# My first cold smoke



## richard cameron (Jan 16, 2017)

Today was the day I finally got to use my AMNPS and cold smoke some food.  I used my RF patio smoker to cook in.  The outside temperature never got over 50 degrees today.

I prepared a batch of almonds using SQWIB’S recipe.  I placed half a container of sea salt in a glass dish.  I sliced up some cheddar, mozzarella, monterey jack, and put a piece of parmesan on racks.  I also put three sticks of butter and a couple of pieces of chocolate in the smoker.













Cold Smoke.jpg



__ richard cameron
__ Jan 16, 2017






The results were overall good.  I cooked the almonds, butter, and chocolate for 5 hours.  My wife said that the almonds tasted great, the butter had a mild smoky flavor, and the chocolate was a bust.

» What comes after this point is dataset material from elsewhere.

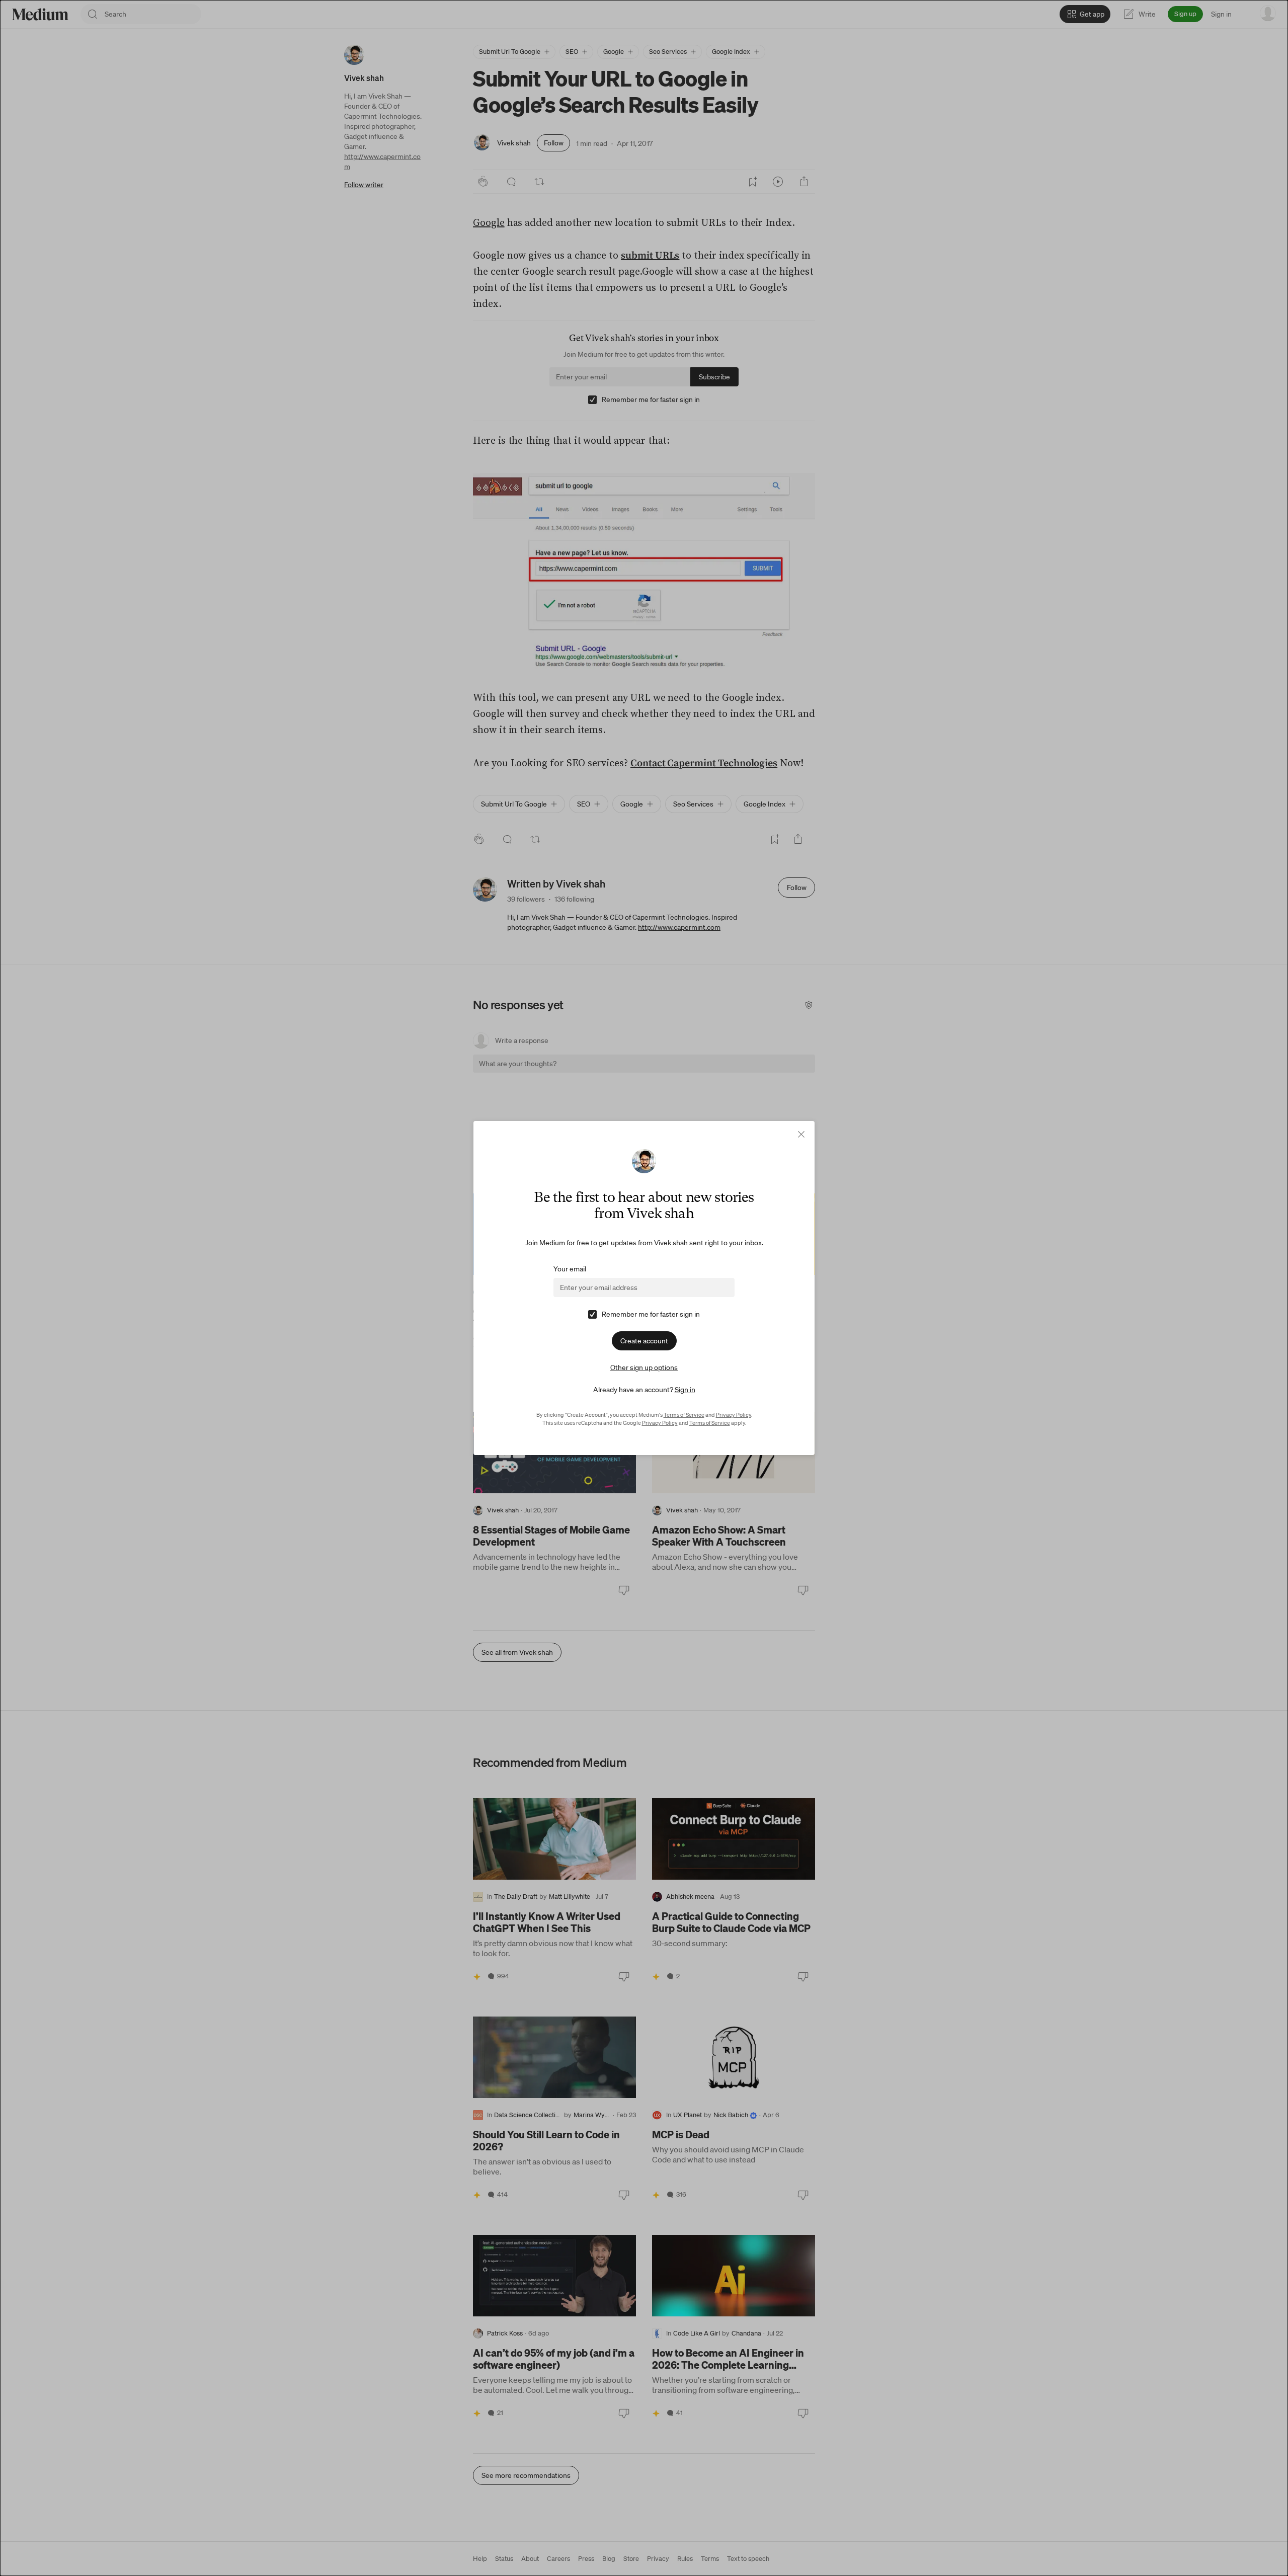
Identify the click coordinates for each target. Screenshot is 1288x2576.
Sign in (685, 1389)
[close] (801, 1134)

I left the cheese and salt in the smoker until I got home from work.  The cheese has a distinct smoky smell to it, and the salt I don’t know how it turned out.













Cheese & Almonds 2.jpg



__ richard cameron
__ Jan 16, 2017






The AMNPS worked great in my smoker.  I placed it inside the cooking chamber and let it smoke.  It had plenty of draft to keep it lit.

I will know in a couple of weeks how the cheese turned out.  Already my wife is afraid of me cooking more cheese than we can use in a year.


----------



## gnatboy911 (Jan 17, 2017)

Love the experimenting! I'm always a huge fan of trying new things.


----------



## wade (Jan 17, 2017)

It is good to see you starting to experiment with cold smoking and what you smoked there looks good. The AMNPS is a great smoke generator. What were the pellets that you were using?

You have a good selection of items there and do not hesitate to try different things. Yes, some things will just not work... but other things can be quite a surprise. Be mindful though that different foods need different times in the smoke - and also sometimes time to rest afterwards before eating.

Although everyone has their own variations, here are a few general guidelines for the items you smoked...

Cheese picks up the smoke flavour quite readily however different cheeses take the flavour better than others. Relatively mild and less complex cheeses are best (and I include mature cheddar in this category) however with the the stronger blue cheeses (like Stilton or Roquefort etc.) the smoke flavour can often detract from the flavour of the cheese. Most cheese only needs about 3 hours in the smoker (though some here smoke for a lot longer) and it is important that when it comes out of the smoker to allow it to rest uncovered for a couple of hours to allow the surface to dry before packing. Cheese then needs to rest for 3 weeks or more before eating for the smoke flavours to mellow. Do not worry about producing too much smoked cheese as you will soon be finding friends and relatives asking to be given some.

Butter does not take on the smoke flavour as readily as cheese and I usually leave this to smoke overnight. Smoked butter is quite subtle and the smoke flavour is quickly lost if it is used in cooking. I smoke butter for a local restaurant and they use it to add to things like steak or prawns at the point of serving where the smokey smell and flavour is still quite distinct.

Nuts I usually leave in overnight and benefit from being stirred occasionally.

Salt I usually leave in for at least overnight and often longer. I find that coarse grain sea salt works the best and I smoke it in a fine mesh tray. It too benefits from being stirred occasionally

I must admit that I have never tried smoking chocolate.

I am looking forward to seeing the results of your next smoke


----------



## SmokinAl (Jan 17, 2017)

Nice job on your first try!

Al


----------



## gnatboy911 (Jan 17, 2017)

@Wade  Those are some great tips...thank you


----------



## masondixon (Jan 17, 2017)

Richard it all looks great! I have been wanting to try my hand at cold smoking and the amnps looks perfect for my setup. If your wife is worried about that cheese going bad just send some my way!


----------